Los combates no se interrumpían ni de día ni de noche, sucediéndose de manera rutinaria. Los republicanos se habían atrincherado aprovechando las ventajas de un terreno boscoso y desigual en el cual dominaban las principales cotas, aunque sin el apoyo aéreo suficiente, ya que los Messerchmitt  alemanes, muy superiores a los nuevos modelos de "mosca" y "chato" rusos, se habían hecho con el control del cielo. Durante la batalla las baterías antiaéreas republicanas llegarían al máximo de su madurez, sólo la escasez de este tipo de arma impediría mejores resultados en la defensa de las cotas más altas; igual que en los puentes de pontones sobre el Ebro, para los que serían la única cobertura frente a los bombardeos incesantes de la aviación nacional.

Cuando Sergio regresó, José le preguntó por el soldado.

-Se ha quedado tranquilo, pero me preocupa su estado. Parece que se hubiera vuelto mudo, sus labios se han sellado  y su mirada da la impresión de encontrarse sustraída por imágenes de su mente, como si viera algo mucho más allá de la realidad que le muestran sus ojos - le dijo Sergio a José -. Creo que ha resultado afectado, conmocionado por la experiencia. No se recuperará para combatir. ¡Joder, que puta guerra, siempre nos sorprende! Toma, te traía este parte. 

Y le entregó un sobre cerrado. José abrió el sobre para leer las nuevas recibidas desde el puesto de mando del Estado Mayor.

-Han abierto las compuertas de los embalses río arriba y la corriente se ha llevado sus puentes, muchos hombres y todo el material que ha pillado de por medio. La aviación no deja de bombardear el río.

Así era, las compuertas de los embalses de Camarasa y Tremp fueron abiertas produciendo una violenta crecida de las aguas del Ebro que se llevaron por delante hombres, bestias y material, pero los pasos serían reconstruidos rápida y eficazmente por los ingenieros republicanos. Aquella iba a ser otra de las constantes durante la batalla, el río mostraría la importancia que en realidad tenía.

-La 42División republicana está embolsada en el sector de Mequinenza y Fayón; las fuerzas regulares y los legionarios de Yagüe les han parado los pies.
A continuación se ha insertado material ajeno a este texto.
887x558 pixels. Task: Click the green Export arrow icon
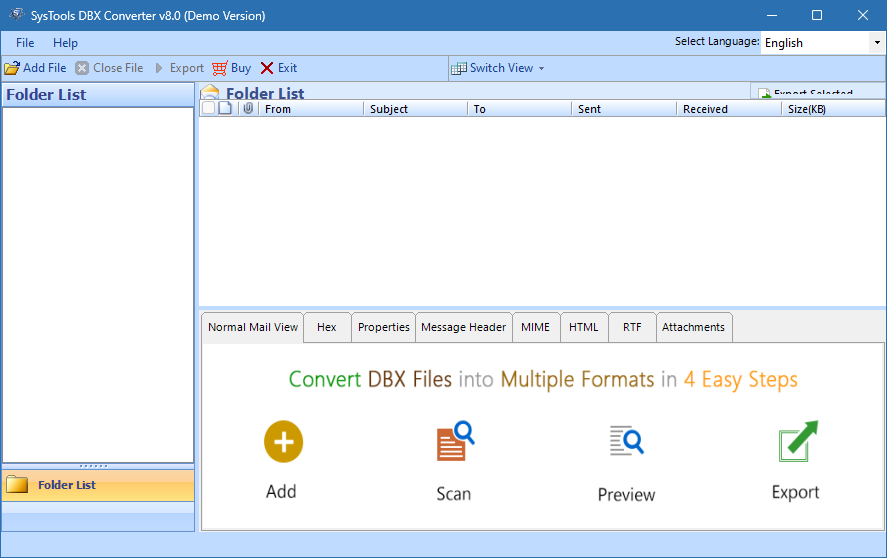click(x=797, y=441)
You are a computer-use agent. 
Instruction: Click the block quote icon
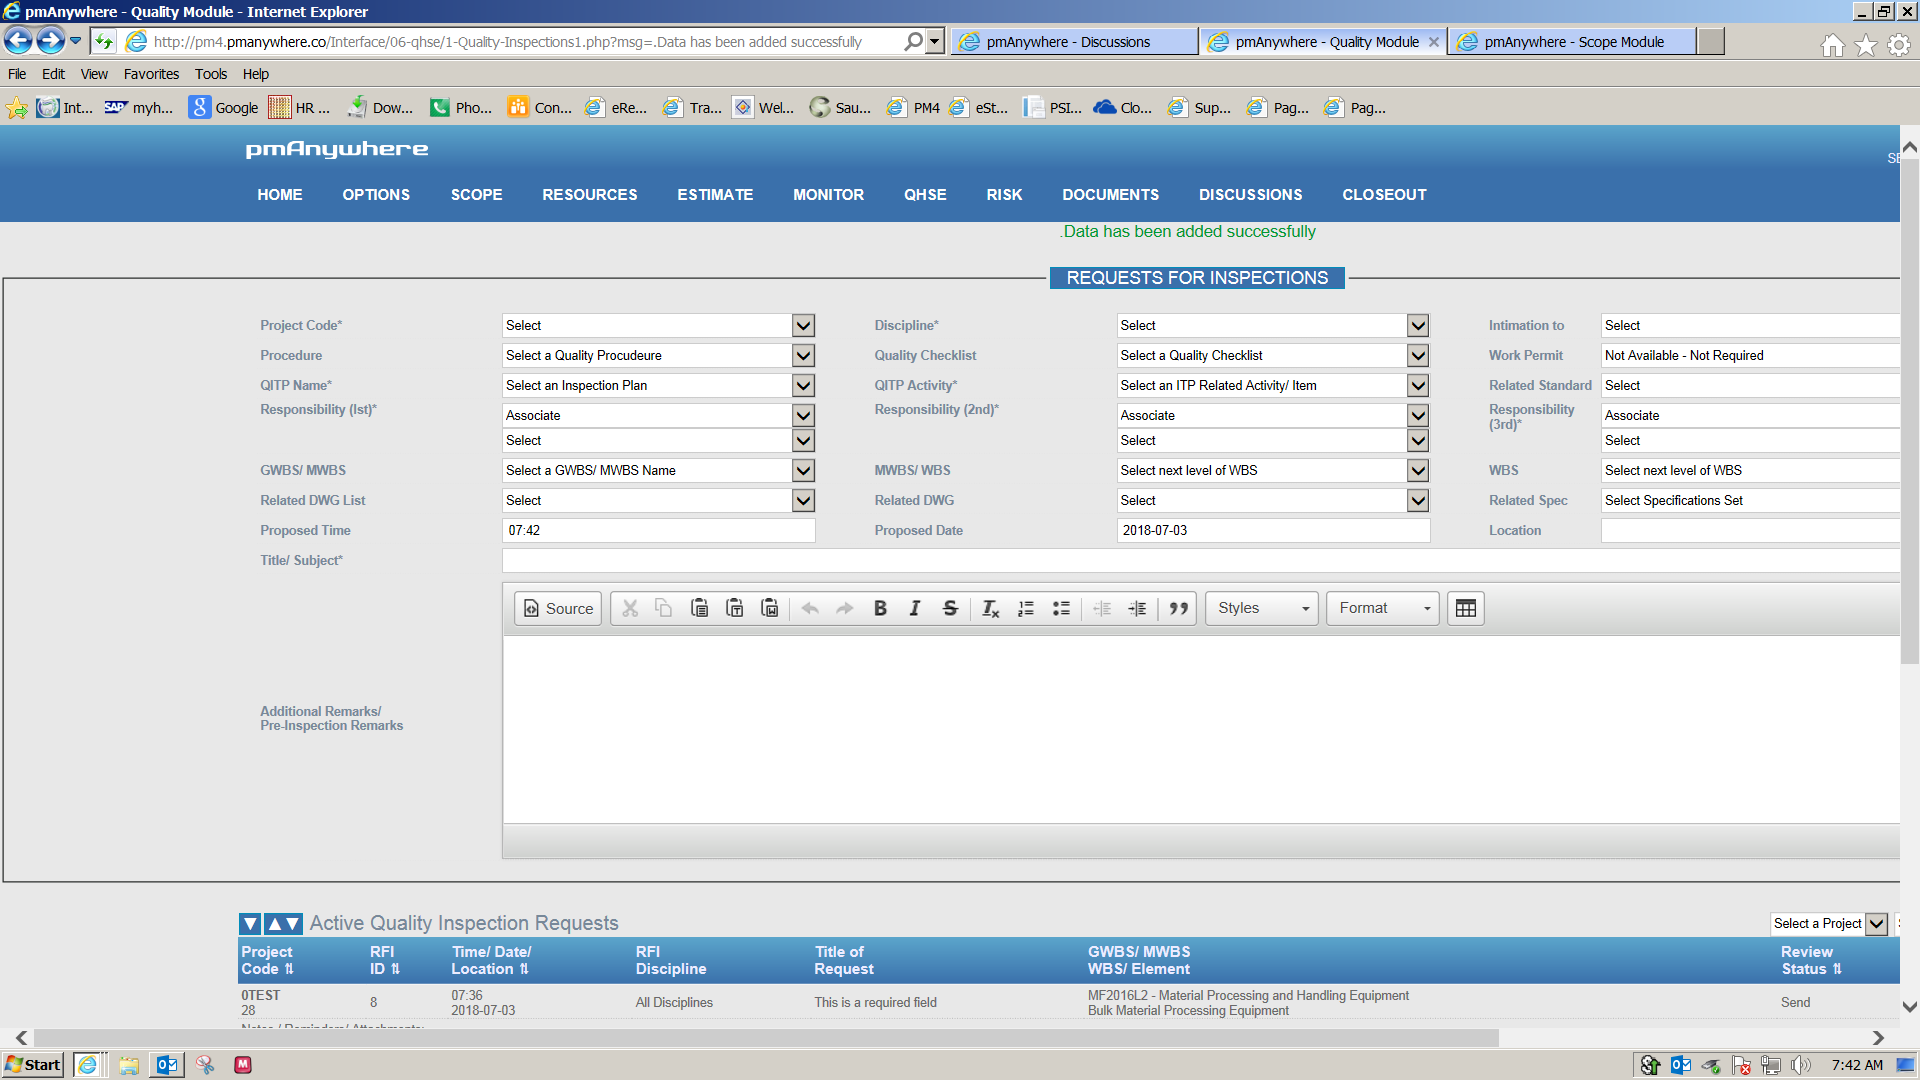click(1179, 608)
En Flix, Tagüeña mantiene una cabeza de puente de grandes proporciones, aunque los bombardeos de la zona son incesantes. Nosotros, de momento no nos moveremos de aquí. En esa sierra está nuestro objetivo: los altos de Pandols. Y, novedad: - dijo José dirigiéndose a sus dos subordinados con su irónica sonrisa característica - vienen para reforzarnos antiguas unidades de la 62. Vuelven nuestros amigos falangistas de la 10ª.